I snap photos of a fur seal colony sunbathing around Admirals Arch, and picturesque Cape du Couedic Lighthouse, built in the early 1900s. The park has more than a dozen walking and hiking trails, where wildflowers sprout along the path in spring and summer, including some rare species that haven’t appeared in more than 70 years. Visitors will learn more about the natural wonders of Flinders Chase when its $6.7 million visitors center opens in 2025.
I drop in at Southern Ocean Lodge, an uber-luxury resort above a stunning white-sand beach along the island’s southwestern edge. In 2020, the bushfire flattened the entire twelve-year-old resort. The still-standing Sunshine, a supersized sculpture of a kangaroo welded from old farm machinery by American-born artist Indiana James, symbolized hope for the hotel’s rebuilding.

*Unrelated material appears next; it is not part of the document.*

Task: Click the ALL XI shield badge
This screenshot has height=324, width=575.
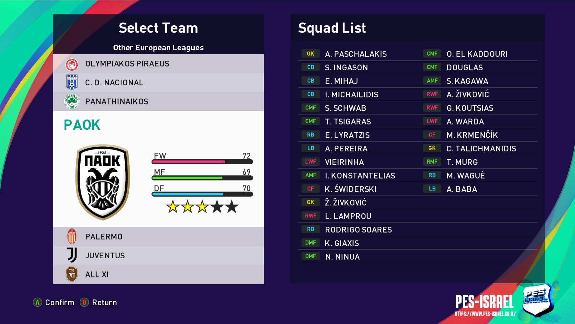Action: [72, 274]
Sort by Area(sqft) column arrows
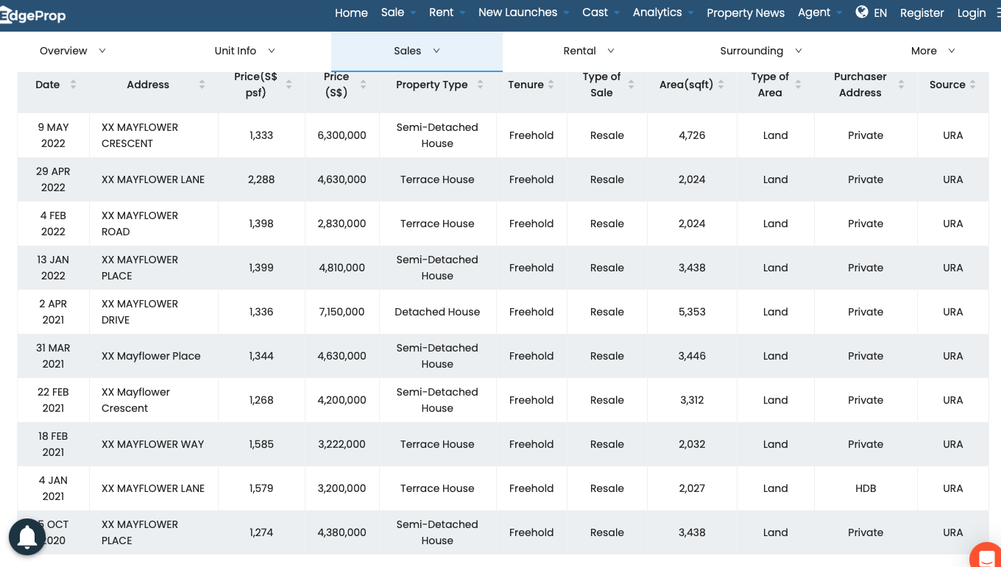The height and width of the screenshot is (567, 1001). click(721, 85)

“The design of the original lodge was pretty close to perfect, but there was certainly some opportunity to improve,” says Craig Bradbery, chief operating officer for parent company Baillie Lodges. This meant renewing their focus on sustainability: enhanced solar power, new energy-reduction initiatives, and a more efficient rainwater capture system. Around the lodge, which reopened late last year, they created a 65-foot wilderness buffer and replanted 45,000 native succulents, which can slow the progression of fire.

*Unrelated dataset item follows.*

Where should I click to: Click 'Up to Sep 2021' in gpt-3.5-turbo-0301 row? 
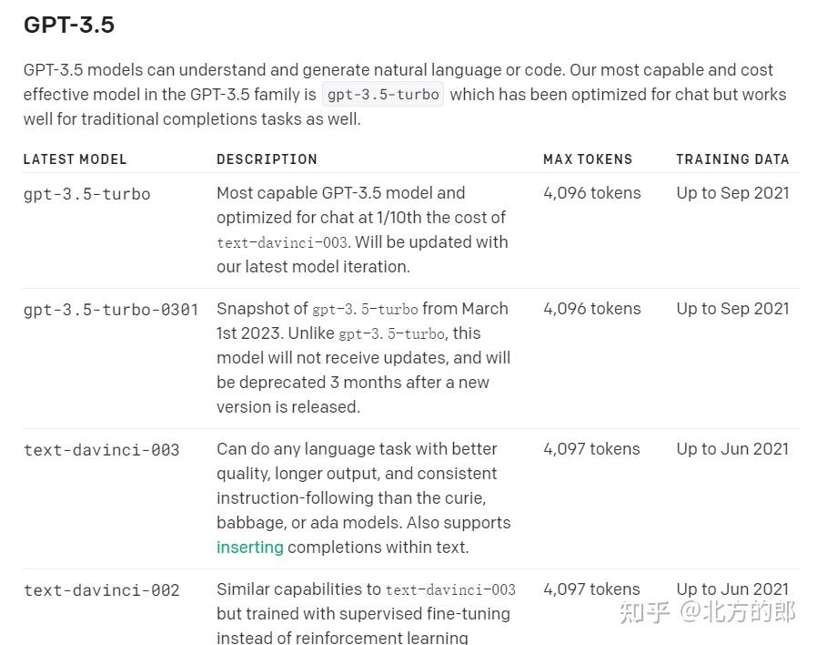(x=732, y=308)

Outside the spa, I pause in front of a mixed-media artwork by KI artist Janine Mackintosh, who incorporated post-fire found objects from the hotel, such as nails and cutlery, into the piece—a declaration of resiliency and a “remember this” for humanity.
On the eastern portion of the island, I stay at three-year-old Sea Dragon, a cozy boutique hotel whose location within a protected flora and fauna area gives it a safari feel. I leave my screened porch door open and fall asleep to the sound of the waves crashing on Pink Bay Beach. Although I never spot the elusive resident echidna, on my first sunrise walk to neighboring Cape Willoughby Lighthouse, I startle a pair of timid wallabies and spy no fewer than two dozen kangaroos.
My guide takes me to Seal Bay, home of 800 Australian sea lions. We walk carefully among the pinnipeds, watching mothers nurse their infants, youngsters chase each other through the waves, and adults haul up on the sand by their flippers, exhausted from the hunt, before slumping over for a nap in the sun.
In the afternoon, we have lunch at the excellent on-premise café of the Emu Bay Lavender farm, followed by a cocktail-making class at Kangaroo Island Spirits, which has been crafting vodka, liqueurs, and gin since 2006.
I end the day at Clifford’s Honey Farm, one of a handful of Ligurian bee apiaries on the island. The pollinators, known for their docility, were originally imported to KI in 1884 from the Italian Alps. Since then, interbreeding and diseases have decimated the population in their native land. KI is the only place you can find pure Ligurian bees and their floral, mildly sweet honey.
I lick a spoonful of Clifford’s homemade honey ice cream, savoring everything I’ve experienced—and everything we were lucky enough not to lose in the fires. Like finding Sunshine rising from the ashes, there are plenty of reasons for hope in South Australia. But it’s up to us to not forget the hard lessons of the not-too-distant past.
Loved all the places mentioned to include cuddling the koala. However, rapid growth and housing is destroying the habitats. Road kills accompany the growth and seriously undermine the kangas, wallabees and other creatures. AU needs to get it's sustainability together. We saw almost no recycling, wind farms, grey water.....A special continent that needs special care to meet its challenges.